OTTAWA - Canada's economy is on a tear, China's is exploding and even in the U.S. manufacturing is rebounding and jobs are poised for their first significant gain in two years. So why do Canadians feel so edgy?

According to a Royal Bank survey, two thirds of Canadians have been losing sleep over the state of their finances, and 22 per cent were worried about losing their jobs.

More surprisingly, more Canadians --20 per cent as opposed to 13 per cent the previous month -- thought the economy will get worse in the next year despite all the evidence that it is bouncing back strongly from recession.

The sneaking suspicion that the rebound is mostly smoke and mirrors has some validity, say economists, who like many ordinary Canadians also believe the bubble is about to be burst.

"The nagging feeling that it's too good to be true, there's something to that," said CIBC economist Benjamin Tal.

Tal's consumer capability index suggests that the Canadian economy is running on steroids, namely government stimulus and record-low interest rates, and will start sputtering when the boost is removed. That's only a few months away, he says.

The index looks at seven indicators of personal finances and they point to the fact that debt-ridden Canadians are spending beyond their means and when interest rates start rising in a few months, they will suddenly realize it.

A pile of worries is mounting for Canadian consumers: income growth remains flat and the cost of mortgages, consumer loans and lines of credit are increasing as well. Food and energy costs continue to rise and now ordinary Canadians face a bigger tax bite as governments try to wipe out their deficits.

On Thursday, the public outrage over Quebec's tax-hiking budget spilled into the streets as thousands of demonstrators clogged Old Montreal's business district.

Chanting, placard-waving protesters marched on behalf of numerous causes to denounce a budget that polls suggest is exceptionally unpopular because it piles new costs on Quebecers, including a sales-tax hike and new health-care user fees.

That kind of backlash by ordinary Quebecers suggests Canadians are worried about their financial future in a growing, but still fragile, economy.

In an interview, outgoing Bank of Canada senior deputy governor Paul Jenkins advised against irrational exuberance about the glowing output numbers being put up by the Canadian economy. The five per cent growth in the fourth quarter of 2009 was unexpected, and the 5.5 per cent growth that many believe the economy put in over the first quarter of 2010 is even more eye-popping.

But in his 37 years at the central bank, Jenkins has seen it all and cautions that turning points in the economy, particularly when the government has primed the pump with $46-billion in stimulus and the central bank has taken overnight rates to practically zero, can result in some weird numbers.

"It's important to take a perspective that looks beyond one or two quarters," Jenkins cautioned. "You need to think about when that stimulus rolls out. what's the economy going to look like."

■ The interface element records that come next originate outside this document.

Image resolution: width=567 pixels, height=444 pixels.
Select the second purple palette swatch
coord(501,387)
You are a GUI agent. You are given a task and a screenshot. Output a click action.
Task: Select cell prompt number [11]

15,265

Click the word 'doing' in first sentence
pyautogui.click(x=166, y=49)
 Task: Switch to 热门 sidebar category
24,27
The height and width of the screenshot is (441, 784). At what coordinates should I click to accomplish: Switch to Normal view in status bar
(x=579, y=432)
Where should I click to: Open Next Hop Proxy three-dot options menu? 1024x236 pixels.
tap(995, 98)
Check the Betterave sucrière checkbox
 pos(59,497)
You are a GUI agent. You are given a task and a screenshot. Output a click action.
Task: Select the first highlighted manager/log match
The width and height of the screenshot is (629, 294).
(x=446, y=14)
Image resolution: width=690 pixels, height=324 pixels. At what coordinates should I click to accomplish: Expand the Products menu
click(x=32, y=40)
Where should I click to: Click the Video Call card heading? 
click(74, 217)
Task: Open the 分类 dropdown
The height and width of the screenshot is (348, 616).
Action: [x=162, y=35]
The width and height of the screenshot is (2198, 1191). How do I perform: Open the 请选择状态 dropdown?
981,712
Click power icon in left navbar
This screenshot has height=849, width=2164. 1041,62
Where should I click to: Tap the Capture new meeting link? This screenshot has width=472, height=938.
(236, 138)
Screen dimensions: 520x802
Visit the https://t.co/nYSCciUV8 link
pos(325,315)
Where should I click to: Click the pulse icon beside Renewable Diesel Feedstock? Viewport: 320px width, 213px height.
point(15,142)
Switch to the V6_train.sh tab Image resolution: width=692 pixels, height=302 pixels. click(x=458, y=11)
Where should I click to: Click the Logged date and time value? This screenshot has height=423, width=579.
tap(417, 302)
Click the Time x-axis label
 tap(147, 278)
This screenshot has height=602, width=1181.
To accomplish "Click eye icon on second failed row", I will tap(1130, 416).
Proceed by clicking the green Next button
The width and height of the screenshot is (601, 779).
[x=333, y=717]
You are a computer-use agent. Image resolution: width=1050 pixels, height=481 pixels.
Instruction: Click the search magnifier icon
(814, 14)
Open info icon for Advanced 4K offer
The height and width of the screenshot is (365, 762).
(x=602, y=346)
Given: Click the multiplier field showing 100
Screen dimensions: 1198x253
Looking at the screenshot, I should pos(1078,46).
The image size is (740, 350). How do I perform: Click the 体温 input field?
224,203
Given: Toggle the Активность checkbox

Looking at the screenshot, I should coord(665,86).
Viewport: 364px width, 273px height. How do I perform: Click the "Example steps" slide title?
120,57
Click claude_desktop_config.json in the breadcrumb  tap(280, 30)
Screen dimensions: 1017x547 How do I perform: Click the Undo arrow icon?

Simply put, many Canadians may have been lured into spending on homes, cars, furniture and appliances before they otherwise would, which means they could be spending less in future.

That's just what the CIBC's Tal thinks has happened. He notes that over the last year, when in most months the economy was shrinking, household borrowing increased by seven per cent -- more than three times that of incomes.

Given the red-hot housing market, it's not surprising that 70 per cent of that has gone into mortgages as Canadians kept buying homes in the face of employment uncertainty. There's only one reason for that, says Tal -- mortgage rates were too good to pass up.

It could be that Canadians will keep on spending sufficiently to keep the economy afloat, says Toronto-area economist Dale Orr. Canadians haven't been as hard hit as their U.S. cousins and their house values haven't collapsed.

"Unlike most of the other counties, Canada's recession wasn't a financial market recession. Ours was an export recession," he noted.

Bank of Montreal economist Douglas Porter adds that a stronger-than-expected recovery in the U.S. will lift the Canadian economy even if consumers do slow spending.

But even Orr believes the economy will slow, and the Bank of Montreal's official forecast also calls for a more muted second half.

One significant brake, says Tal, will be government policy. Policy-makers were effective in backstopping the economy in rough times, and will be just as effective in applying the brakes when activity threatens to overheat.

"If you look at recoveries over the past 50 years, none of the recoveries were linear, and this will be the most non-linear of them all," noted Tal.

"There is so much artificial stimulus happening from the U.S. and Canada ... and the future is coming in the second half of the year when the government will be a negative for the economy."

Tal does not believe the reckoning will result in a double dip -- a true second recession -- but it will be enough to slow growth from the current five-per-cent clip to about two per cent.